Writers strike a great opportunity for networks
By Nellie Andreeva
LOS ANGELES (Hollywood Reporter) - The Hollywood writers strike might very well be the force that finally breaks the archaic broadcast development cycle.
The TV networks and studios have been trying for years to transition to year-round development, avoiding the huge cost of shooting pilots that mostly disappear without a trace before the season starts in September.
Now the prospect of a long strike might present the best opportunity yet to do that. Several networks, including Fox and NBC, are said to be working on new development strategies, including forgoing pilots altogether or borrowing from the cable development model.
A drama pilots costs between $5 million and $10 million to make. Sitcoms are almost as expensive. With most networks ordering 20-30 pilots out of more than 100 scripts and picking up about a quarter of them to series, pilots have become a major drag on the conglomerates' bottom line.

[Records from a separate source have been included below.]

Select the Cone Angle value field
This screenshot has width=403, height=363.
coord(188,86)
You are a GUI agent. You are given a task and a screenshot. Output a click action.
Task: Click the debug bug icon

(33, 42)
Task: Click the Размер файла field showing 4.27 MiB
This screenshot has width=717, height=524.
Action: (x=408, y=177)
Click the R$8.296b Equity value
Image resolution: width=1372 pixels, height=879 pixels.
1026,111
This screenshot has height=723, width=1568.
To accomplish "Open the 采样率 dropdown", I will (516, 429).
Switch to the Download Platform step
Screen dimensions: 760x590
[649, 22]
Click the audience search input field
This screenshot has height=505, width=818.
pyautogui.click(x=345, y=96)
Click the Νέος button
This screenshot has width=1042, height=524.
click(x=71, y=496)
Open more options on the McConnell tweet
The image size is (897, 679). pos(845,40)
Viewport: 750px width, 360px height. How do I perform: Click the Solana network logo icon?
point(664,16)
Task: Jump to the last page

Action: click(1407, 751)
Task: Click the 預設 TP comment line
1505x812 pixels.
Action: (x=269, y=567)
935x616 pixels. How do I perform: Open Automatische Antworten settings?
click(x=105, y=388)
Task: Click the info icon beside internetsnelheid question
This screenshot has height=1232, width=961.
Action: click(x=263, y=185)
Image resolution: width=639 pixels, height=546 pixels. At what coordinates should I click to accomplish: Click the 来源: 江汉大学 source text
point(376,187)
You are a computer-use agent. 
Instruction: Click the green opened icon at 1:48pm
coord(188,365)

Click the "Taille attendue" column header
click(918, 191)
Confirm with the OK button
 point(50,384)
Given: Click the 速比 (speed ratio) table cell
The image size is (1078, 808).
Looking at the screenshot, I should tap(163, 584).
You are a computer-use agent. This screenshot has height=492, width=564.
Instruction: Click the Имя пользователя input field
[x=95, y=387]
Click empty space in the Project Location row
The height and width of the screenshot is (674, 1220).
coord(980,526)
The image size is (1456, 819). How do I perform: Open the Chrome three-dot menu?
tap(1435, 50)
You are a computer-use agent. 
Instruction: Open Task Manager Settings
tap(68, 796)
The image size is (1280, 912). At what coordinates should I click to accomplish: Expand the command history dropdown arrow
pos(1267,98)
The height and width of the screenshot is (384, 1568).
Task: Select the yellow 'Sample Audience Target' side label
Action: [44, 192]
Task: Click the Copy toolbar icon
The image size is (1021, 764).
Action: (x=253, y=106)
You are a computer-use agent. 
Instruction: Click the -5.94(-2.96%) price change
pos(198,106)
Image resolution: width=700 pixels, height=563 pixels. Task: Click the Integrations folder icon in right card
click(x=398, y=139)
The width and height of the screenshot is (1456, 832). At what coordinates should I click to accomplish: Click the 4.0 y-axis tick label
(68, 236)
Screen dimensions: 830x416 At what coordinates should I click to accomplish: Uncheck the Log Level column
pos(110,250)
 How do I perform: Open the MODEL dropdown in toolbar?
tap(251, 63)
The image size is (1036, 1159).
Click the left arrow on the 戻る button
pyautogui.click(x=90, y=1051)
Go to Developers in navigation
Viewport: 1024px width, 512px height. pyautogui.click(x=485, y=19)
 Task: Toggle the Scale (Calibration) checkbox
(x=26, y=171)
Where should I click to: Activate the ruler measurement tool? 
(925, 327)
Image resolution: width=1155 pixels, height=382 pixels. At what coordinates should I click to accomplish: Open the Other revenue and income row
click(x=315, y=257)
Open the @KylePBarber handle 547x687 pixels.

Last month, News Corp. president and COO Peter Chernin touted to investors the savings in pilot-season costs that the Fox Broadcasting parent was making because of the writers strike.
NBC is going further, eliminating pilots in some cases and going straight to series.
"Pilots are ridiculously expensive, you're fighting for the same pool of talent and they don't represent what the series would be anyway," one top network executive said.
Reserved in the past for rare cases like Dick Wolf's "Law & Order" spinoffs, NBC has applied the straight-to-series approach to three scripted projects this year, a drama called "The Philanthropist" from "Oz" creator Tom Fontana, and two dramas the network picked up at a reduced license fee -- the anthology series "Fear Itself" and action-adventure "Robinson Crusoe." Continued...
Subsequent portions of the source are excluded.